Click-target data
------

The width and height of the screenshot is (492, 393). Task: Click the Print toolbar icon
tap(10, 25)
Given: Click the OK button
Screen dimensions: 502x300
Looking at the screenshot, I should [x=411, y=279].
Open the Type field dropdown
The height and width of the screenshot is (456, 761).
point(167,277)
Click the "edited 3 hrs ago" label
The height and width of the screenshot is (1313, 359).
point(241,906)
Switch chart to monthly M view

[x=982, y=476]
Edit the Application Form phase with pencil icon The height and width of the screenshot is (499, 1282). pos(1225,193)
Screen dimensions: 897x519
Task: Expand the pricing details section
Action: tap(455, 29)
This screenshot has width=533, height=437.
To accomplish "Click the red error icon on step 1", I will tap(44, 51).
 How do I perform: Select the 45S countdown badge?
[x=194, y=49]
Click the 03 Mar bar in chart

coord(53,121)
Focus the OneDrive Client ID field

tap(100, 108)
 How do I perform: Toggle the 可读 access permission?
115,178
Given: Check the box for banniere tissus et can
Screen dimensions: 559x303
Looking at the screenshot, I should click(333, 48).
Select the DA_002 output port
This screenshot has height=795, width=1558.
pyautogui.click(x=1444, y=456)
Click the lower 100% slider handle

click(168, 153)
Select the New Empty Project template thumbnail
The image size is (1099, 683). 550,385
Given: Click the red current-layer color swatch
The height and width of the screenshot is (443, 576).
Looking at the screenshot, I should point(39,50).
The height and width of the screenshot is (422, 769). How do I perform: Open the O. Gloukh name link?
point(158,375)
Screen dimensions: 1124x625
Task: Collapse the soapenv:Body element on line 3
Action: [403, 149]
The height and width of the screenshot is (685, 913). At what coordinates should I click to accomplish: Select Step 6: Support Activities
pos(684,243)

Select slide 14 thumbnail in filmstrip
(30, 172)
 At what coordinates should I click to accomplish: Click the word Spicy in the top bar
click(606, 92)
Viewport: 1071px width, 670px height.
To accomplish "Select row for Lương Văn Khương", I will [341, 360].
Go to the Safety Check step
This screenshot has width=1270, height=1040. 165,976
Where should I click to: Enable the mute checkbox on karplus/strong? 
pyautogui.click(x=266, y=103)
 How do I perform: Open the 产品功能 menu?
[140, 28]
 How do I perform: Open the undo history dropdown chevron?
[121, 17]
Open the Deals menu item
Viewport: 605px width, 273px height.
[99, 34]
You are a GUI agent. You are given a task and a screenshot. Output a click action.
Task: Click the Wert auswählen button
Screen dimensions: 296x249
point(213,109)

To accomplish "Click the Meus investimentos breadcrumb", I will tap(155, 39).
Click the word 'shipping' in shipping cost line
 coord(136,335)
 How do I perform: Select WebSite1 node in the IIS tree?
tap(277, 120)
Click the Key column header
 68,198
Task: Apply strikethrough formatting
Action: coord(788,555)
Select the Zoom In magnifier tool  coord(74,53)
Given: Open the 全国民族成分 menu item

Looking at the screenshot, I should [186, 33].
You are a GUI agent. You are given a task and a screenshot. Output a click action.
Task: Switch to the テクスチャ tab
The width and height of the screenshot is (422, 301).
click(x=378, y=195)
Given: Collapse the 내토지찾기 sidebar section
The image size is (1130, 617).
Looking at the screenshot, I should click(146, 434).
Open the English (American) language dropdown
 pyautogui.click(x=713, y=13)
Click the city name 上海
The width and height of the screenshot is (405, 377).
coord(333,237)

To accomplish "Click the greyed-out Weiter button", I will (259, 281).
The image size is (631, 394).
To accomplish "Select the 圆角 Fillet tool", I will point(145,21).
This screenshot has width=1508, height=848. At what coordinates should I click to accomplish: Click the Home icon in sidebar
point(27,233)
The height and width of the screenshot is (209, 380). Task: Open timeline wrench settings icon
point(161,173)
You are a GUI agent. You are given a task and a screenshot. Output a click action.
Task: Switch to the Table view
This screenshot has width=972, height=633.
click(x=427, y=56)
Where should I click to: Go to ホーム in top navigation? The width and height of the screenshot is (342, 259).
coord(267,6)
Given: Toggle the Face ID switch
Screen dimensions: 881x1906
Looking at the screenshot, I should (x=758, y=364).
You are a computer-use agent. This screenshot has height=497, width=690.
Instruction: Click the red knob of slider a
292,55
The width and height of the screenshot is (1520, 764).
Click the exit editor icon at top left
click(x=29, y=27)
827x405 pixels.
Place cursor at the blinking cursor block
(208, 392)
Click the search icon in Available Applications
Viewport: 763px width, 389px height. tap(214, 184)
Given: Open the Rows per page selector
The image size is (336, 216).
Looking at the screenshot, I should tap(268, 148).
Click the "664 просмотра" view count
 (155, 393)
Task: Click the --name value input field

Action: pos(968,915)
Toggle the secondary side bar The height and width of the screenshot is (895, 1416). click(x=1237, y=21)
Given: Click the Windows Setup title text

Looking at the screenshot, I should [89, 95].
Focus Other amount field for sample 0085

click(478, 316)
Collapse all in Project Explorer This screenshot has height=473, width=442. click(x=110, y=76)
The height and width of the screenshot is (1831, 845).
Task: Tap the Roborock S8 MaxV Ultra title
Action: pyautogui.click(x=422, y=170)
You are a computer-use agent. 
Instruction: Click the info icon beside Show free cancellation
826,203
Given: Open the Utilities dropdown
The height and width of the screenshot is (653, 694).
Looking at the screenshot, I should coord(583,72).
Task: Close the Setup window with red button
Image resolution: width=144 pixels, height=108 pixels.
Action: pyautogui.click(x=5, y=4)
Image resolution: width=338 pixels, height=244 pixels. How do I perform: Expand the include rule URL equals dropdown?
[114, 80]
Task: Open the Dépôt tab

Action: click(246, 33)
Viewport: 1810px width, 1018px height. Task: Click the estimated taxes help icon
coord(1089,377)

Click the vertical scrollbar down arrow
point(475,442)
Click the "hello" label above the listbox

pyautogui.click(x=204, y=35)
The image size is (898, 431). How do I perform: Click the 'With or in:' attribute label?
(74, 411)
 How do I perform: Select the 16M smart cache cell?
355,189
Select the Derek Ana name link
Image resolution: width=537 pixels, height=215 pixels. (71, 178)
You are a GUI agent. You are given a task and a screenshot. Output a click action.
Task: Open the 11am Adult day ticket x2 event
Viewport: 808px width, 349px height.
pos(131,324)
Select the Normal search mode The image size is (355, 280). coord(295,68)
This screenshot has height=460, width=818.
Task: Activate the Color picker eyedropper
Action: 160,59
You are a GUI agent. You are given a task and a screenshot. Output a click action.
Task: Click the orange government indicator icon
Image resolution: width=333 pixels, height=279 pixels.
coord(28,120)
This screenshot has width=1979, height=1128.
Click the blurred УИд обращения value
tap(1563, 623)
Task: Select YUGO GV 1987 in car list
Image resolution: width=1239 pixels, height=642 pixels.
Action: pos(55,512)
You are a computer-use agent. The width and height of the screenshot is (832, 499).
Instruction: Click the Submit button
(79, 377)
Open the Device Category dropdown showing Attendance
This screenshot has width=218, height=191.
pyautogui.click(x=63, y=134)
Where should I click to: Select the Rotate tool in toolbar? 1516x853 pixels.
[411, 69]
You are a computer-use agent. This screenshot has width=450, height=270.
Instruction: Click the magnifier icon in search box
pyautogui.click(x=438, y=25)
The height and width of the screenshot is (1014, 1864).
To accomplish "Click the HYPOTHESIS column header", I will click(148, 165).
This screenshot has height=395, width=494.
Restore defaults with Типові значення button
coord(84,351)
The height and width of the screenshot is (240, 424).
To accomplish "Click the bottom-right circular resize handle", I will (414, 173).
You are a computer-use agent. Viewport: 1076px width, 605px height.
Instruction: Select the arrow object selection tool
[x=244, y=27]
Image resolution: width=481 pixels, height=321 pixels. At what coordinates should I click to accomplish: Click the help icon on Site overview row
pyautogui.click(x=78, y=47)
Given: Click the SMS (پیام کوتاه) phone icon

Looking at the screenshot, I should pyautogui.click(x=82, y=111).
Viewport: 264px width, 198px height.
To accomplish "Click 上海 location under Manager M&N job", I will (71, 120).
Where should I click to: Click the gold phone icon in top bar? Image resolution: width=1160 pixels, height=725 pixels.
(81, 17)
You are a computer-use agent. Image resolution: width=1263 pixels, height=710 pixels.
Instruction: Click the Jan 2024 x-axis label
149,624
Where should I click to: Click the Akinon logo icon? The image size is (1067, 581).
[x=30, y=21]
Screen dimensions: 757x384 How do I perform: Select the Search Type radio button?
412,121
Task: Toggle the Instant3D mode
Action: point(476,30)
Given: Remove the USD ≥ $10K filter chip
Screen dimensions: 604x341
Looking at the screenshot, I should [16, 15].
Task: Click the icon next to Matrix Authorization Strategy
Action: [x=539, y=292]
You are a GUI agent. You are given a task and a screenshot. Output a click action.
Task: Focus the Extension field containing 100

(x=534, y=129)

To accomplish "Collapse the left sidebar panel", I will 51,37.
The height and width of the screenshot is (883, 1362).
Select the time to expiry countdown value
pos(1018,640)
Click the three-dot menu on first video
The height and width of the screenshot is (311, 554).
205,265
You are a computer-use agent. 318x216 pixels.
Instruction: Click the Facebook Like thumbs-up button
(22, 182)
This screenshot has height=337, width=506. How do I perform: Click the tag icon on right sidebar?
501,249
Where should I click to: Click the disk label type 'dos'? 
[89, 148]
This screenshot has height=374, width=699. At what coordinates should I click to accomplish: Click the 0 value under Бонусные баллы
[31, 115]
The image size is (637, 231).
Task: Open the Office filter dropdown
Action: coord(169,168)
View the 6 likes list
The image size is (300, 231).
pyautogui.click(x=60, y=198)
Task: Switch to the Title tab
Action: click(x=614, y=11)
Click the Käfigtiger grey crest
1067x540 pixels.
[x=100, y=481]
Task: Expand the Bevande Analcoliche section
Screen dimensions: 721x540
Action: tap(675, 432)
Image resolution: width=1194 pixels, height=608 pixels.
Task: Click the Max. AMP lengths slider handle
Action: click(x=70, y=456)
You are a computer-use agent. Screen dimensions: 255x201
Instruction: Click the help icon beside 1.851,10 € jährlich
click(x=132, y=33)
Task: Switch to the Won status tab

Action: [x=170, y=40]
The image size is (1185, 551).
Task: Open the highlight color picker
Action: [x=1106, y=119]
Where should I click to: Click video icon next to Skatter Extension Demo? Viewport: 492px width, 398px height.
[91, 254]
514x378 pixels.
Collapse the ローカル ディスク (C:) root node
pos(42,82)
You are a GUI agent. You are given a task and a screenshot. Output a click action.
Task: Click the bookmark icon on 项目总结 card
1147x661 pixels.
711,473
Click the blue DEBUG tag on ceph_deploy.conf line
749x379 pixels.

------

| Task requirements |
Reproduce the lines of the records above verbatim, starting with the line that contains "Open the Type field dropdown" and ending after the line that contains "will tap(44, 51).".

| Answer to this problem |
Open the Type field dropdown
The height and width of the screenshot is (456, 761).
point(167,277)
Click the "edited 3 hrs ago" label
The height and width of the screenshot is (1313, 359).
point(241,906)
Switch chart to monthly M view

[x=982, y=476]
Edit the Application Form phase with pencil icon The height and width of the screenshot is (499, 1282). pos(1225,193)
Screen dimensions: 897x519
Task: Expand the pricing details section
Action: tap(455, 29)
This screenshot has width=533, height=437.
To accomplish "Click the red error icon on step 1", I will tap(44, 51).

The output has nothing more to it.